Don Draper is in the fetal position, Ted Chaough is blinded by love, and the agency is divided: JD Schraffenberger dives into Mad Men, Season 6, Episode 12.
Don Draper is a big baby. At least that’s what this week’s episode of Mad Men, “The Quality of Mercy,” insists. The show opens with Megan waking to an alarm and a bed sans Don. She sighs heavily and finds Don curled alone on Sally’s bed in a position one can only describe as “fetal,” suggesting that Don is (as we’ve always known him to be) immature, inchoate, still being shaped. The show ends with a similar shot of Don curled on his office couch, Peggy having just left him there alone with the words “You’re a monster” ringing in his ears.
We’ve seen him lying on his back so many times in this series that Don’s fetal curl is conspicuous—and if it’s not conspicuous enough for the casual viewer, the lingering overhead shots framing him should clue everyone in that we should read the image metaphorically.
And then, of course, there’s Rosemary’s Baby. Not only do Don and Megan see the movie, but at the same (adulterously discreet) 5:00 showing, they bump into Peggy and Ted, who are ostensibly doing research for a St. Joseph’s baby aspirin TV ad inspired, for some ungodly reason, by the final scene in Rosemary’s Baby. Back at the office, they make Don perform an almost comic “wah, wah, wah” while pretending to be the baby. “You’re the camera and the baby,” says Ted, to which Don replies, “Should I get down a little lower?” Don is perfectly willing to regress to an infant state, a time when he could be taken care of, when he didn’t have responsibilities, when he didn’t have to be the monster he’s become. He’s even willing to “get down a little lower” if necessary, back into the womb, back where he might be reshaped and reformed.

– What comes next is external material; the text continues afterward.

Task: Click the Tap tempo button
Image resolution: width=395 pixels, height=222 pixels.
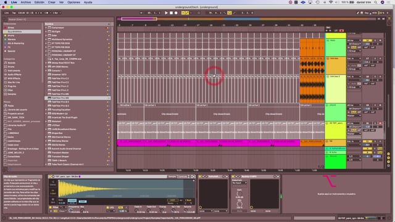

It’s significant, too, that Don is also the camera here, but not as the usual objectifying male gaze. Instead, his anxious infant gaze lingers on Peggy’s midsection, her womb, as she performs the part of the “beautiful radiant young mother” in the St. Joseph’s ad. We’re reminded, for a second episode in a row, of Peggy’s own child, her own abandoned motherhood. Odds are pretty good, I’d say, that in this season’s finale Peggy’s baby will be making an appearance, bringing with him a bit of monstrosity that both she and Pete (not to mention her current semi-love interest Ted) will have to deal with.
Here’s the thing: babies don’t know any better, right? When they cry (wah, wah, wah), we try to comfort them. We don’t punish them. We don’t blame them for their misdeeds, even if (or maybe because) they are the spawn of Satan. This whole season of Mad Men has been trying to explain (if not excuse) Don’s particular brand of monstrosity—his sex addiction, his alcoholism, and all the complications arising therefrom—linking it directly to his difficult upbringing: his being raised in poverty in a brothel, his being physically and emotionally abused, his being raped. We’re not meant to dismiss Don’s behavior, but we’re at least asked to have a little more sympathy than we otherwise might for a deceitful and unfaithful man like him.
But we do (and should) continue to blame Don. Even if he is a big baby, we still hold him accountable, and he knows this perfectly well. When Betty tells him on the phone that Sally wants to go to a boarding school, he says, “I’ll pay for it all.” Indeed, he will pay for it all, and narratively speaking he must. No mercy.
Great Caesar’s Ghost!
The phrase “quality of mercy” is a quotation from The Merchant of Venice, which we’re meant to read ironically because there’s really no mercy to be found in this episode, but a more apt Shakespearean allusion might be from Julius Caesar, as when Cassius explains to his co-conspirator Casca why the world is changing “to monstrous quality.” This phrase perfectly describes the turmoil of this time in American history, the violence and uncertainty, the ongoing war, the modern fragmentation of identity. This is the turmoil that Nixon capitalizes on in his terrifying anti-crime campaign ad, which Don watches in the beginning of the episode: “This time,” the ad ends, “vote like your whole world depended on it.” The problem is, there is no “whole world” anymore. Everything is broken and monstrous. Nixon proclaims, “We owe it to the decent and law abiding citizens of America to take the offensive.” But like the Vietnam War, there is no true front, there’s no place to take the offensive but within.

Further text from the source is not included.